Garlic cloves (baked in the oven like the beets above) with sausage and/or blue cheese.
Really, I made up this tri-tip, bacon and mushroom recipe that I am telling you about, and like it so much I keep making that. So my experimenting has kind of come to a halt. Maybe sometime I will update this section of the recipe.
PART 5: MAKE THE RAVIOLI
Pasta (part 3)
Stuffing (part 4)
Flour
Parsley leaves
I re-roll out the pasta dough pretty thin on a floured counter top. Then use the raviolo maker to cut out a circle the correct size. The pasta dough will shrink a bit. I cut out about 5-10 circles at a time.
Take the pasta circle and roll it a little again to stretch it out. Dust the raviolo maker with flour.
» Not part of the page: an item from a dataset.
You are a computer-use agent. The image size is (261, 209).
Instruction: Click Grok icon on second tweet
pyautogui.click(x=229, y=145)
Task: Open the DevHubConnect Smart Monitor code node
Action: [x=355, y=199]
Place the pasta circle on the raviolo maker.
Put a spoonful of the stuffing in the indented middle.
Get your finger wet, and use it to moisten the outside edge of the pasta to help it seal.
Flip the raviolo maker shut, press, and out pops one!
I dip a parsley leaf in water, and paste it right on the raviolo just to look nice, or perhaps to designate vegetarian vs. meat lover's ravioli.
Place the ravioli on a rack or waxed paper and let dry for 24 hours (about). I do this out o the counter, then put them in the refrigerator. After a day they are more firm and ready to cook.
When you want to cook them, drop into boiling water for about 5-10 minutes.
PART 6: SAUCE
I like to make an Aurora Sauce. Here is a fast, simple way to make one. Try this, then start experimenting on your own, and make a homemade sauce instead!
1 Jar Pasta Sauce (Like "Newman's Own" or "Ragu")
4 T butter
2¼ T flour
1¼ C milk
Melt the butter, add the flour and cook on medium heat until bubbly. Add milk and whisk until thick. Add the sauce, about a cup or cup and a half.
Salt and pepper to taste.
See the photos for ravioli served without sauce!